2. When Church Planters “Fail"
Japan Harvest, Vol. 53, No. 4 (Spring 2002), 5. © Dale Little
Church planting involves taking risks. Our first church plant in Japan is illustrative. After two years of language study followed by two years of church planting, the time had come for our one year home assignment. And yet after two years of investing our energies into essential church planting activities such as teaching, preaching, and evangelizing, not a single person had become a new believer. The prospect of failure, which in our initial excitement and preliminary strategy had seemed so remote, was now fully visible within the range of our vision.

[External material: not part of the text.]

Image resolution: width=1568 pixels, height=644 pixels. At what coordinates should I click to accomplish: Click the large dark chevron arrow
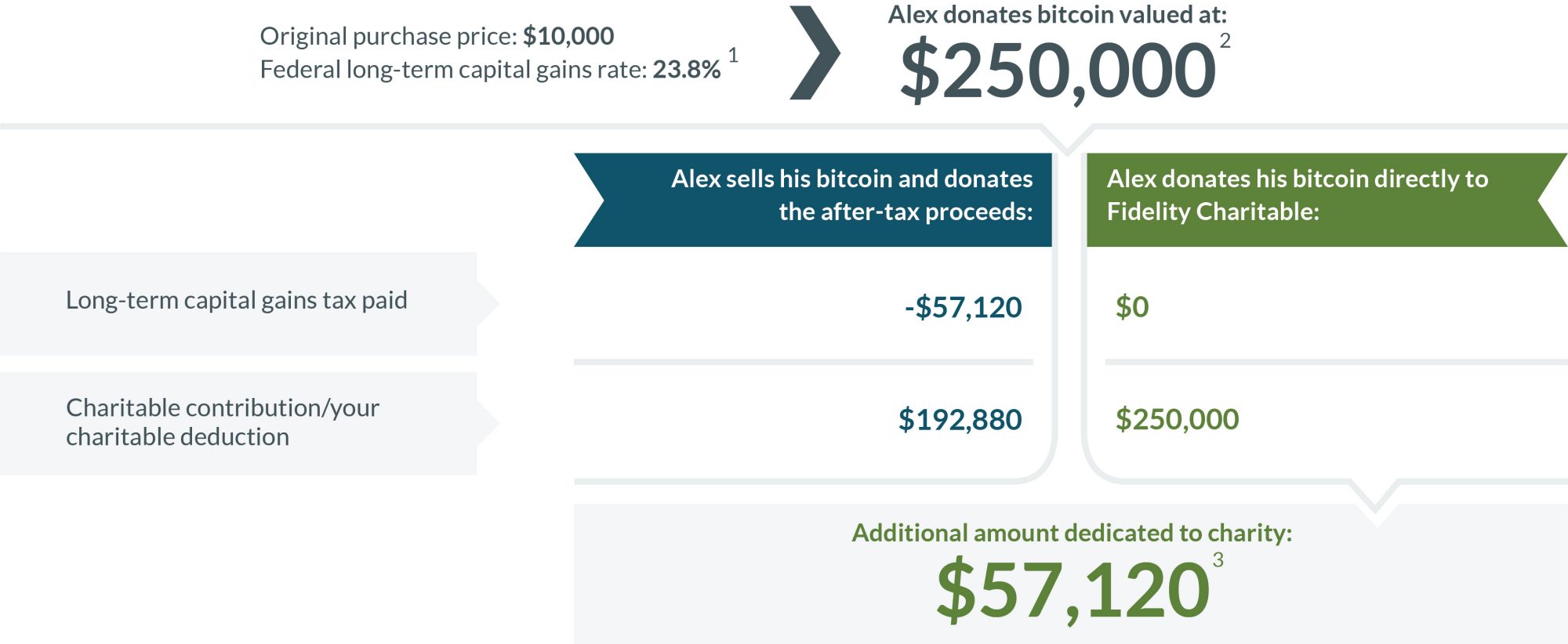coord(815,52)
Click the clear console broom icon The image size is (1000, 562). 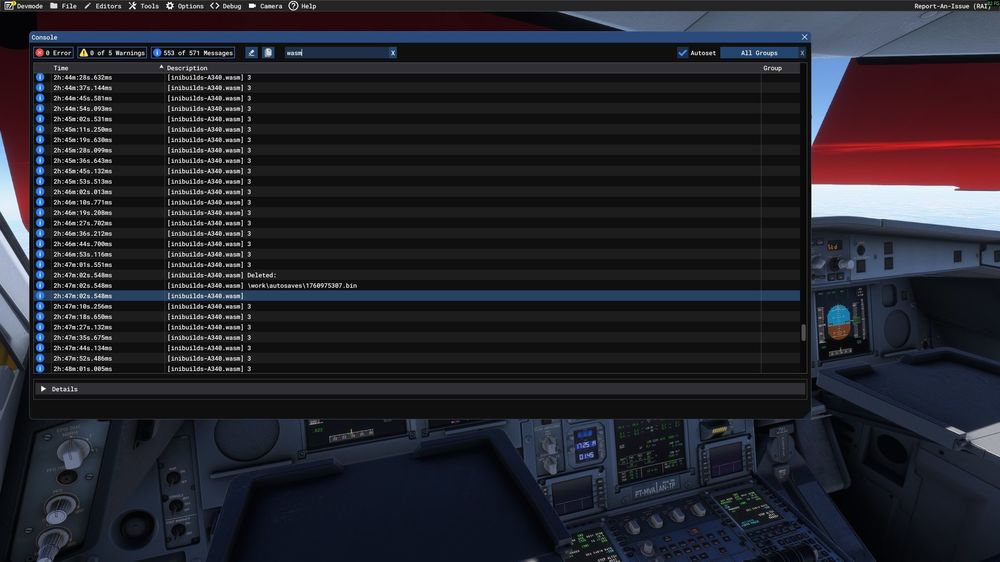(251, 53)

I entertained various possibilities as to the cause of our difficulties. But no matter what scenario I sketched, the theological context for our church planting always provided hope. You see, I am convinced that church planting is rooted in a theological framework and therefore is not ultimately reducible to missional methodology or strategy, even though those discussions are helpful. Church planting is essentially a theological activity.
In 1952 at the Willingen meeting of the International Missionary Council of the World Council of Churches (WCC), the concept that mission derives from the nature of God himself received much attention. The mission of God, or
missio Dei, was formulated so as to extend the idea that God the Father sends the Son, and God the Father and the Son together send the Spirit. The new extension comprised the addition of a third “movement”: Father, Son, and Spirit together send the Church into the world to fulfill the purposes of God. According to this new paradigm, the Church’s significance derived from understanding mission as belonging essentially to God, and only secondarily to the Church.

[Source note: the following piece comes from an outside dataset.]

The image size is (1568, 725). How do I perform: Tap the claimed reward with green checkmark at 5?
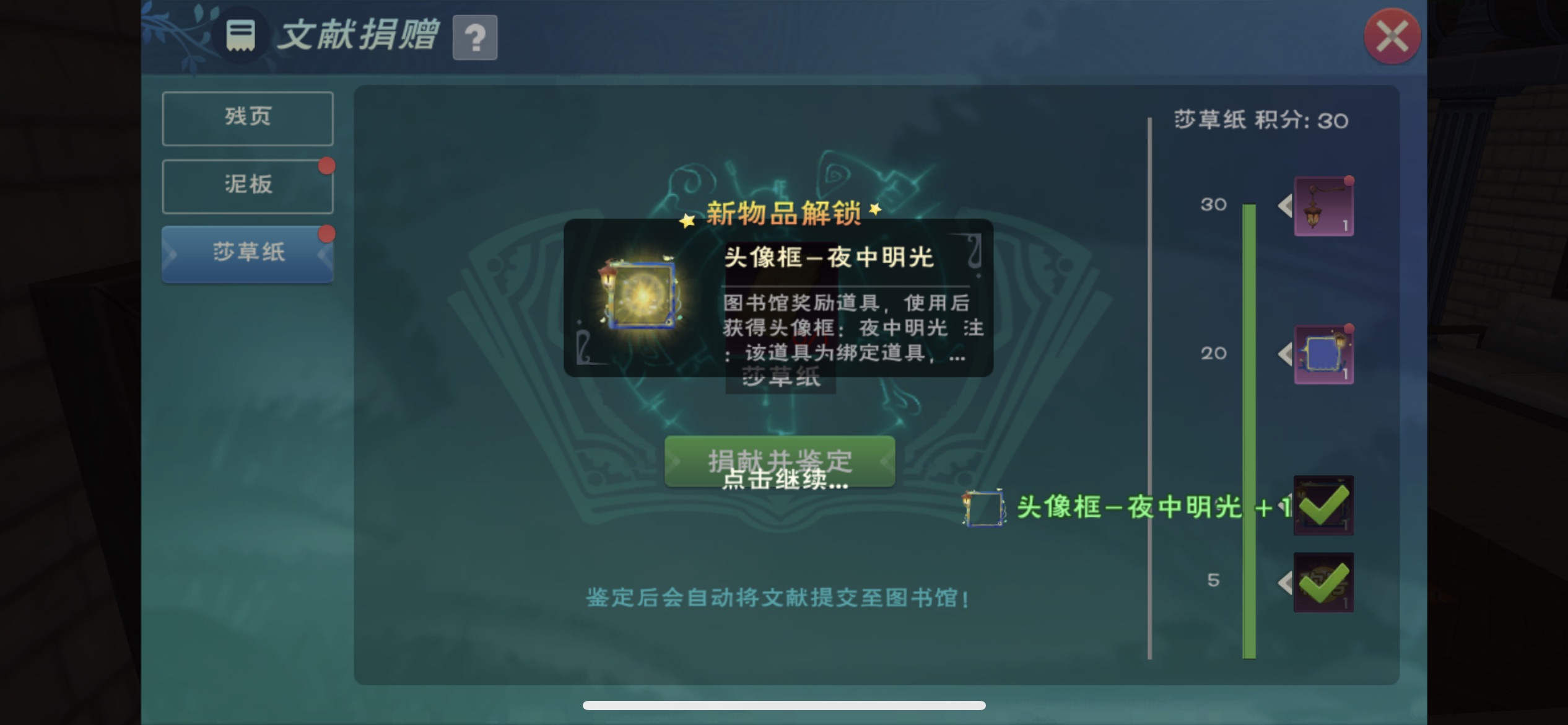point(1323,582)
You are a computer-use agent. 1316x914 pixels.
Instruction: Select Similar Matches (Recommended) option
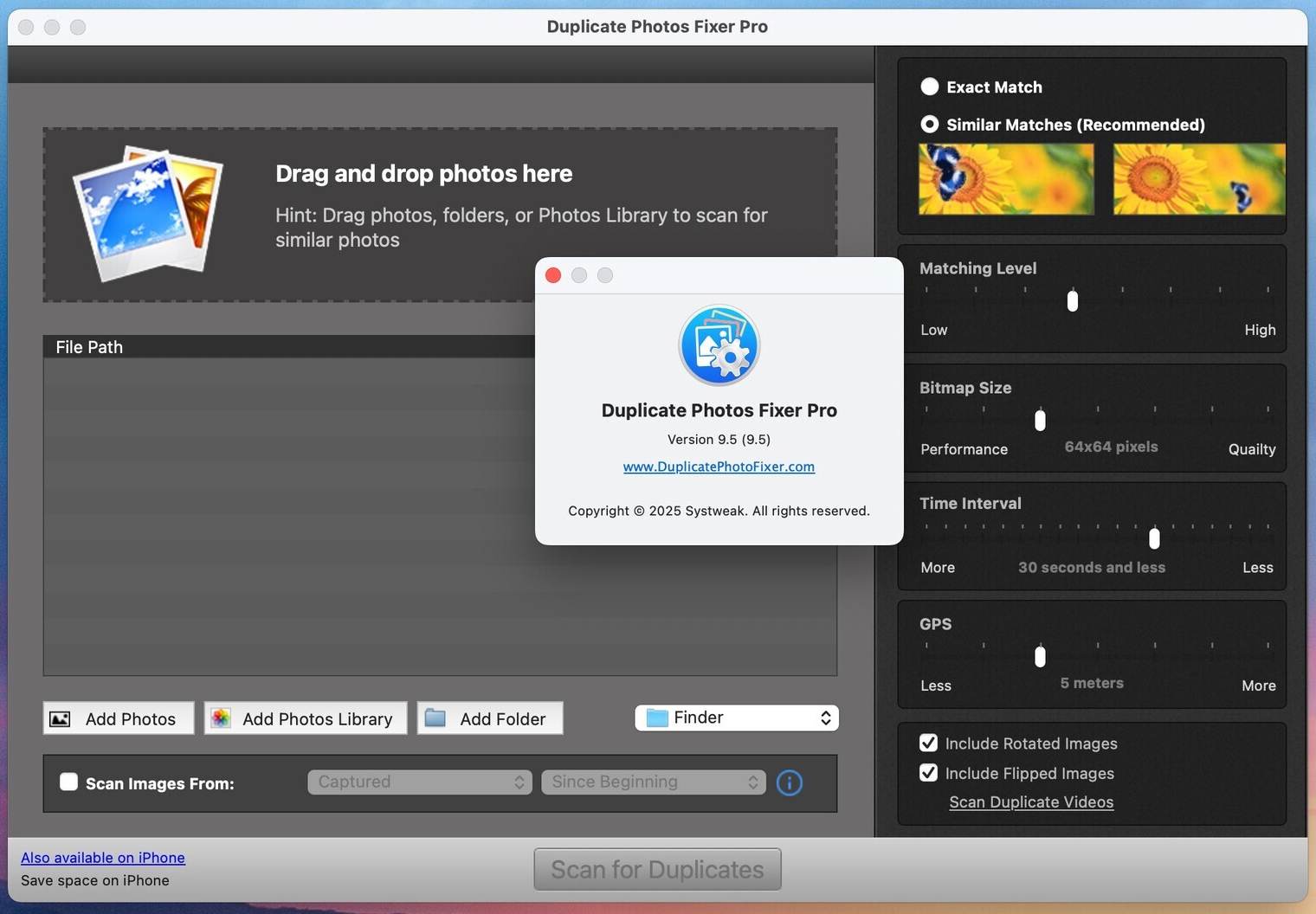tap(930, 125)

But since the time of this formulation of the
missio Dei, in WCC circles the concept has thoroughly marginalized the Church such that God is seen as fulfilling his mission in and to the world outside of the instrumentality of the Church. On this understanding, the
missio Dei is perceived to be as effectively implemented through socio-political and cultural macro structures as through the Church. This marginalization of the Church in mission occurred against the wishes of theologians like Karl Barth who originally coined the term
missio Dei.
In evangelical circles such as ours, however, the
missio Dei can be understood as emphasizing that because mission derives directly from God himself, the Church’s work in mission is in reality God’s work. That is, missionaries, including cross cultural church planters in Japan, participate in God’s mission as they go forth in mission.

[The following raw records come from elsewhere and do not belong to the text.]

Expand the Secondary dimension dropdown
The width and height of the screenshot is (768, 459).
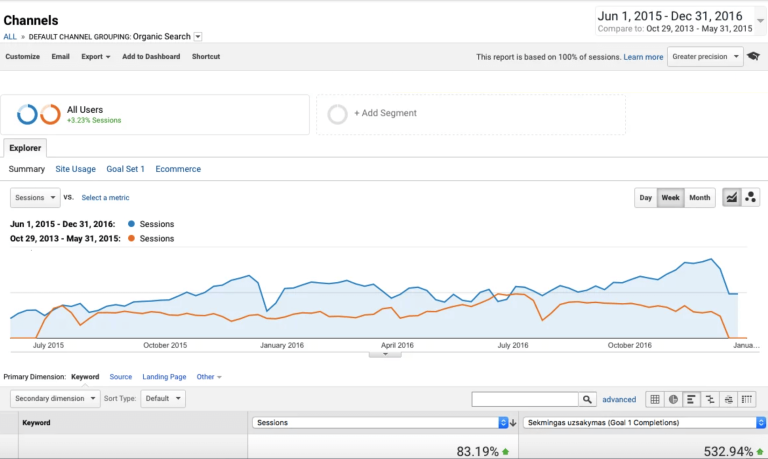(55, 398)
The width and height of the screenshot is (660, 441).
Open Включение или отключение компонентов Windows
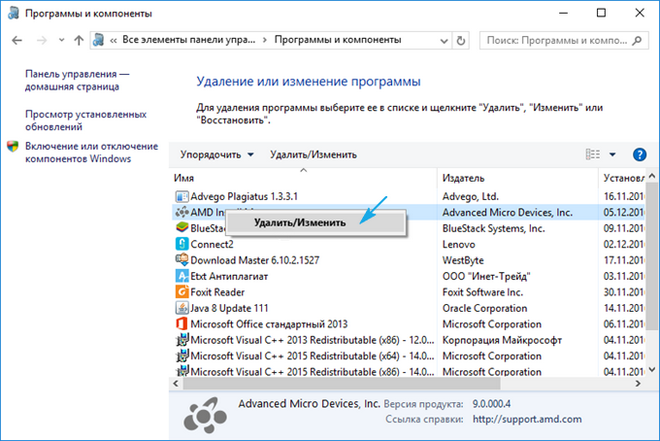(x=91, y=152)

We now have fifteen years of hindsight from which to view the church planting experience mentioned above. The church now has its own national pastor and is growing. Although it felt to us as if we were risking failure at the two year mark, the one who is building his Church knows all things, including all free choices of humans, and is therefore not the God who risks. He is not the God of only the possible. He is still sovereign. We were simply participants in God’s mission at one place on planet earth. If we had “failed,” we still would have been participants in that grand and unshakable divine mission. Our success is measured by faithfulness to our missionary God.
Confessing that our missional task is only a part of God’s mission, that our mission belongs ultimately to God, provides us with spiritual resources to face the potential risks of church planting in Japan. We can remain calm and confident in the midst of difficult church planting assignments. The confession also makes us humble and modest when we see God use us to bring into existence churches where there are none or very few. To sum up…
If we understand that the outcome of our ministry is entirely dependent upon our church planting’s sure location within the global mission of our unfailing and sovereign God, we are given the freedom to ‘fail.’